Sasic first went on the road with the White Stripes in support of their 2003 album Elephant, and they absolutely insisted on having zero moving lights, so this was somewhat of an upgrade, technologically speaking. “We had a lot more freedom to do different things this time,” Sasic says. “You definitely have more flexibility with moving lights, although we keep referring to it as the ‘analog show’ because it deliberately has no video, no LEDs, and it's fairly dark.” A technology-infused spectacle it's not, but nobody seems to be complaining about the art of it.

After a round of festival shows in Europe this summer, with a handful of headliners thrown in, the band embarked on an unusual journey, stopping at every single province in Canada and playing a series of surprise shows in unlikely venues with no lights at all. “The B shows they did were in a daycare center, a flower mill, on a boat, in a bowling alley — all these weird places,” Sasic recalls. Once back in the US, they did 10 days down the East Coast.

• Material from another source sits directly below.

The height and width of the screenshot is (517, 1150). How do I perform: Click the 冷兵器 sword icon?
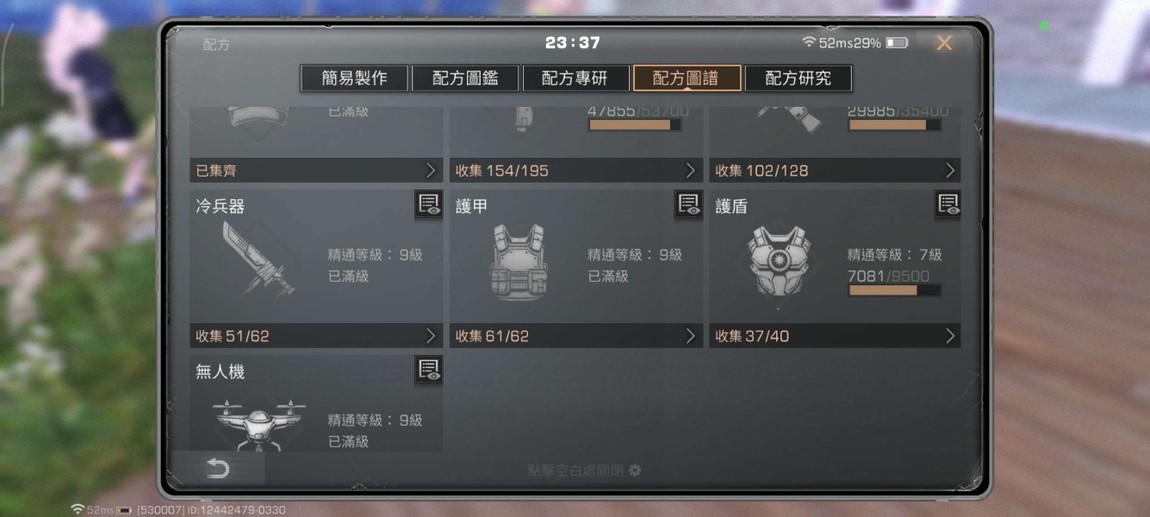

One thing the shows with lights do not feature is a set list, so Sasic's got to pretty much light each and every show on the fly. “He [Jack White] calls it when they're on stage,” she explains. “I don't have specific looks for every song, which I think is sometimes obvious. A lot of songs share the same looks, and other songs have specific things, but I try to do it so I don't have to scroll through 10 or 20 pages of cues. I really only have seven pages of cues, and that's it.” Working on an MA Lighting grandMA for the first time, Sasic says this is a great tour to get to know the desk because it's such a small rig. “A good portion of the right-hand side is fixed template faders that are the same on every page — shadow lights and the audience lights — so it's not that many cues, and they are repeated, so I just have to watch him and pay attention to what he's doing,” she says. “It's not as precise as most tours.”

Lighting equipment was provided by PRG, including four six-bars with ETC Source Four MFL PARs, four 1kW baby Fresnels with floor stands (bodies and yokes painted red, floor bases painted white), six PAR36 Pinspots, three 5kW Fresnels, nine ETC Source Four 36° ellipsoidals with Iris, 10 4-Lights with DWE lamps (2×2), four Vari-Lite VL500s, 21 Vari-Lite VL3000 Spots, nine Vari-Lite VL3500 Washes, five Martin MAC 600 Washes (all MAC 600s are floor fixtures), 21 Martin Atomic Colors 3000 Strobes with White Stripes custom scrolls, all operated on MA Lighting grandMA and grandMA Light consoles.

“I can't really speak for the color mixing on the VL3500s because I use open white and only two shades of red: a bluish red and a more orangey red, but I love the beam, and they do interesting things when the beam changes shape from narrow to wide,” Sasic notes. “I feel like I'm just scratching the surface of all the interesting things you can do with them because the show is so simple.”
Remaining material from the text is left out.